Urologie

Beratungsangebot für Betroffene zur Welt-Kontinenz-Woche

Die Medizinische Kontinenzgesellschaft (MKÖ) bietet zur Welt-Kontinenz-Woche von 21. bis 25. Juni ein Online-Programm, um Inkontinenz-Betroffenen zu helfen und das Bewusstsein für die Krankheit zu steigern. „Der Kontrollverlust geht mit dem Verlust an Selbstachtung und Selbstvertrauen einher. Viele Betroffene ziehen sich aus Angst vor einem 'peinlichen Missgeschick' immer mehr zurück und vereinsamen“, sagte MKÖ-Präsidentin Michaela Lechner am Mittwoch in einer Aussendung.

red/Agenturen

Etwa eine Million Österreicher leiden an einer Blasen- oder Darmschwäche. Weltweit sind es etwa zehn bis 15 Prozent. „Inkontinenz ist zwar nicht gefährlich, jedoch enorm belastend“, bekräftigte Lechner. „Unser Ziel ist es, mehr Bewusstsein für das immer noch stark tabuisierte Thema Inkontinenz zu schaffen und Informationen anzubieten, die zur Verbesserung der Lebensqualität von Patienten beitragen“, führte die MKÖ-Präsidentin aus.

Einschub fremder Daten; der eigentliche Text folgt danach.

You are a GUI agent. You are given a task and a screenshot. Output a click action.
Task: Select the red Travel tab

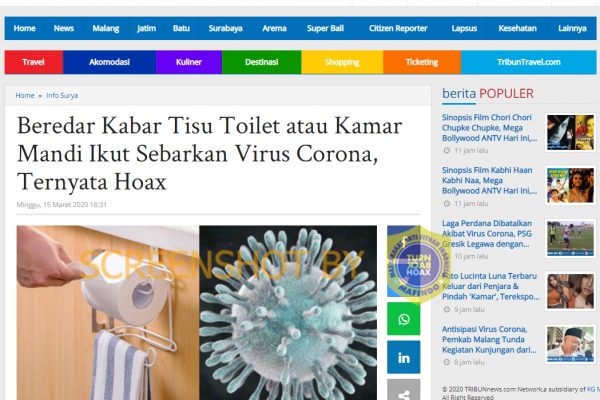(34, 62)
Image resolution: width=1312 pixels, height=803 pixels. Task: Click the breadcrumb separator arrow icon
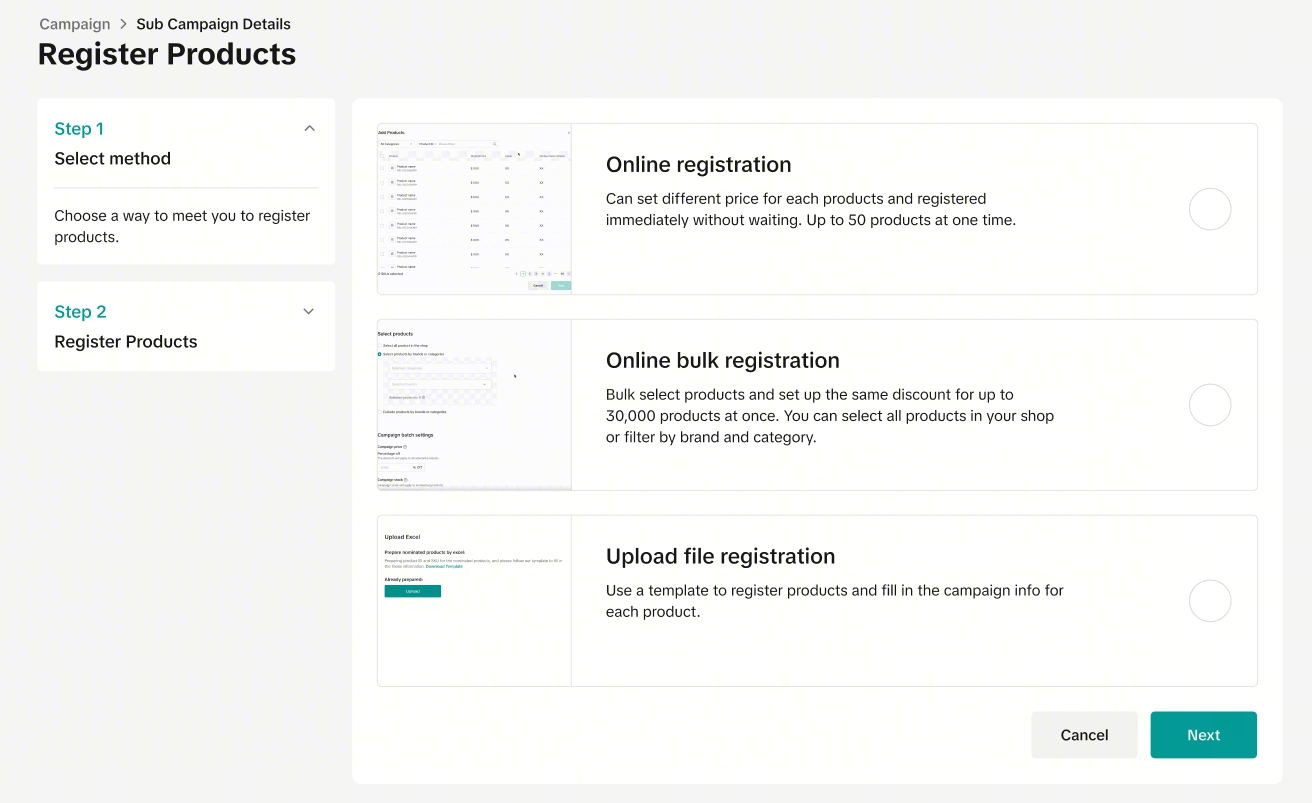point(123,24)
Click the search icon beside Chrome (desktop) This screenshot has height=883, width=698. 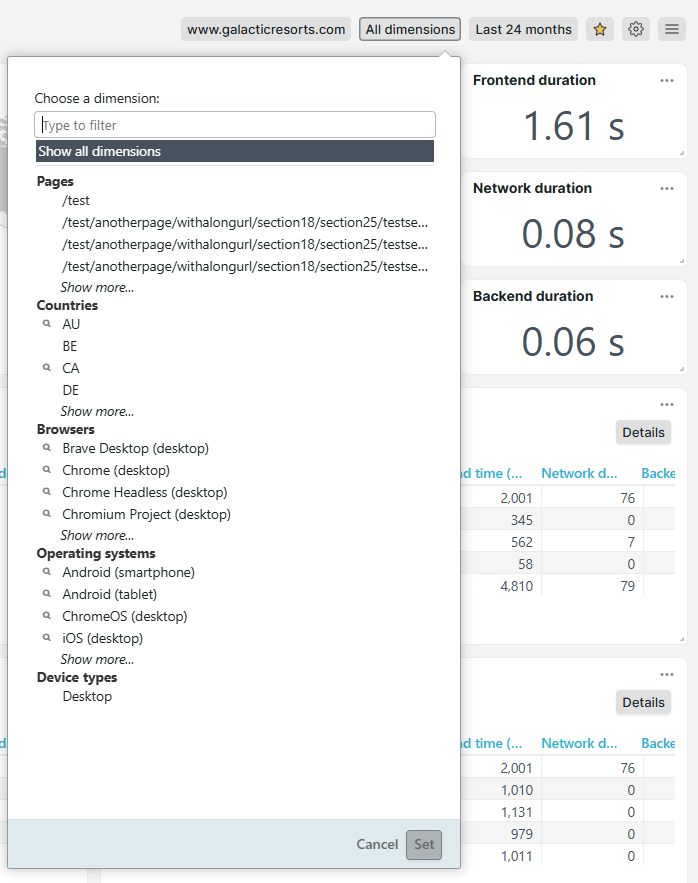pos(45,470)
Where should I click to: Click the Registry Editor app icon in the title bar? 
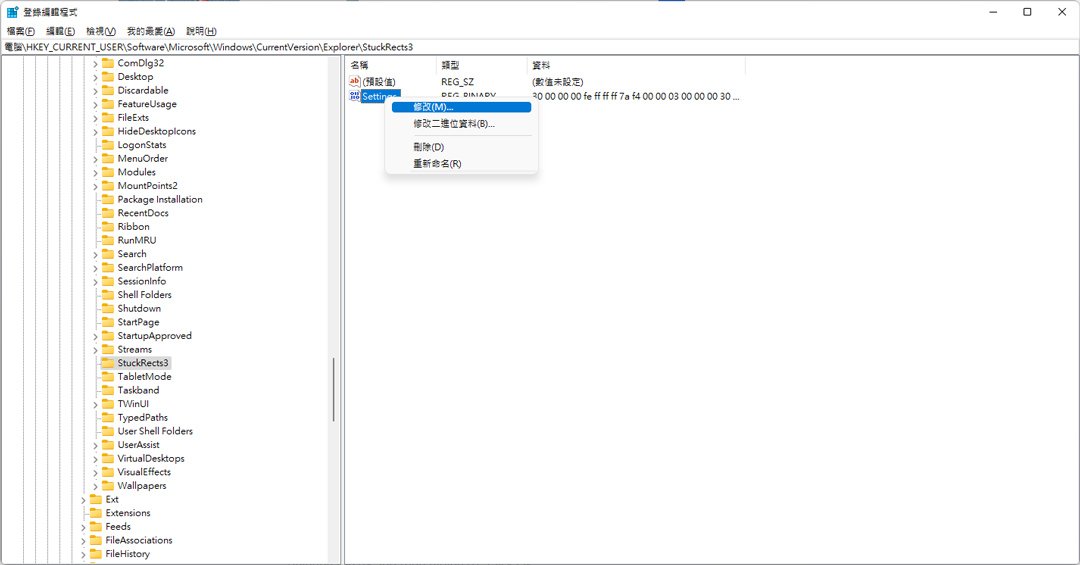12,12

Eine Behandlung kann unter anderem durch gezieltes Beckenbodentraining, Medikamente oder eine Operation erfolgen. Im Rahmen der Welt-Kontinenz-Woche wird der Fokus vor allem auf Fragen der Betroffenen und das mit Inkontinenz verbundene Tabu gelegt. Geboten werden Online-Vorträge, Frage-Chats und Live-Diskussionen. Die Teilnehmer können dabei online, anonym und kostenlos von 21. bis 25. Juni Kontinenz- und Stomaberater befragen und sich beraten lassen.